C'est arrivé près de chez vous
« Pigeon, oiseau à la grise robe / dans l’enfer des villes / à mon regard tu te dérobes... / tu es vraiment le plus agile ». Personne n’a oublié le poème de Ben, petit tueur bruxellois suivi par une équipe de télévision locale dont les membres, très vite, deviennent complices de ses actes meurtriers.
Présenté à Cannes en 1992, soit la même année que Reservoir Dogs, C’est arrivé près de chez vous fit l’effet d’une bombe et révéla Benoît Poelvoorde, acteur génial qui fera la carrière que l’on sait. Le premier film fauché de ces trois amis d’école reste, encore aujourd’hui, l’un des pamphlets les plus drôles et radicaux jamais réalisés sur les contradictions de nos sociétés modernes, de leurs rapports à la violence, au voyeurisme et au rôle ambigu des médias.

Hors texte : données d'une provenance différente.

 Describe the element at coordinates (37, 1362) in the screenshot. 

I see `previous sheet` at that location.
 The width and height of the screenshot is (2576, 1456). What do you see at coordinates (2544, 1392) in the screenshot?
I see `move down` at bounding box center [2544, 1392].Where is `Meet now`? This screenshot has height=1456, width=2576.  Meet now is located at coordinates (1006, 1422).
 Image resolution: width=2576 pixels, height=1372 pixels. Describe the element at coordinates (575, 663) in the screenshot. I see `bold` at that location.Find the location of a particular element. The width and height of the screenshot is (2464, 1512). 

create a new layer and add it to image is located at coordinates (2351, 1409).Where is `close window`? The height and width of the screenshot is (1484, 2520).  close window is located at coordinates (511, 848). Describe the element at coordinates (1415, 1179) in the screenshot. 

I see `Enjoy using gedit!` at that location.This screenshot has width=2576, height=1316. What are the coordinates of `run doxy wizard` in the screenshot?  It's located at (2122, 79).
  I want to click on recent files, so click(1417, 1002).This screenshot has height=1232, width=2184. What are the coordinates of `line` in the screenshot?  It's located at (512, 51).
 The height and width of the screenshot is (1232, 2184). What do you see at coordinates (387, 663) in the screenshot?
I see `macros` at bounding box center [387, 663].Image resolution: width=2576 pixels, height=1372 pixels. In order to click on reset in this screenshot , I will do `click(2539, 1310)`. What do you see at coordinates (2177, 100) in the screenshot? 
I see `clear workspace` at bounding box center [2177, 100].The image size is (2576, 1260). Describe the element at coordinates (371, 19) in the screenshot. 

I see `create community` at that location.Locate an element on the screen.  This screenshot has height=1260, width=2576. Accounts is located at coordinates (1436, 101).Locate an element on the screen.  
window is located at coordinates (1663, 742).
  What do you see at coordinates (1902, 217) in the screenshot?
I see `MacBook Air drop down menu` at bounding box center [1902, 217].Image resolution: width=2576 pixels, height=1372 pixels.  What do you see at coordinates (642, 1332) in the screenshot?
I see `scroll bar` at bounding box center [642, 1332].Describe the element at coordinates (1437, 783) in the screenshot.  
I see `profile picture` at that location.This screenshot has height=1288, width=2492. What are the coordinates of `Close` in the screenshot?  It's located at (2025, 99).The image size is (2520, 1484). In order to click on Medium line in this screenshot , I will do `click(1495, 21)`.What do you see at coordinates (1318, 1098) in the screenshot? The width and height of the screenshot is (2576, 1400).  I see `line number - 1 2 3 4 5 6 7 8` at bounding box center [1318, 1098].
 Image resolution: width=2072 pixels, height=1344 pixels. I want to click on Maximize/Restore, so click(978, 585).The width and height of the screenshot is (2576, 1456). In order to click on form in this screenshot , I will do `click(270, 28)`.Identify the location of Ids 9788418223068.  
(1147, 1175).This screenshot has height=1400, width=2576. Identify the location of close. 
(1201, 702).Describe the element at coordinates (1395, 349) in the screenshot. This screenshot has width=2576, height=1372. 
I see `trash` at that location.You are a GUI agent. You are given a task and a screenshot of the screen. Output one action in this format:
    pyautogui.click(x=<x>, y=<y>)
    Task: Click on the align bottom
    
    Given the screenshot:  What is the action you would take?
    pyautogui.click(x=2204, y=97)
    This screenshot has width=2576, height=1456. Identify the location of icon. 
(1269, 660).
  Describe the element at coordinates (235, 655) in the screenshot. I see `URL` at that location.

Tueur candide, poète à ses heures perdues, adepte de monologues interminables, Ben constitue le centre de gravité troublant de ce film aux allures de faux documentaire. Tourné en noir et blanc, caméra à l’épaule et en famille (la véritable grand‑mère de Poelvoorde apparaît sous ses propres traits), C’est arrivé près de chez vous commence dans l’humour noir, voire macabre, mais dérive lentement vers le glauque, manière pour les réalisateurs de prendre au piège ces spectateurs confortablement installés dans le spectacle d’une violence effroyable mais ludique.
En 1992, nul doute que Poelvoorde et ses compères possèdent quelques longueurs d’avance sur le devenir de la télévision, son obsession des tranches de vie et la complaisance avec laquelle elle traite aujourd’hui les faits divers. Un film ovni qui n’a rien perdu de sa puissance.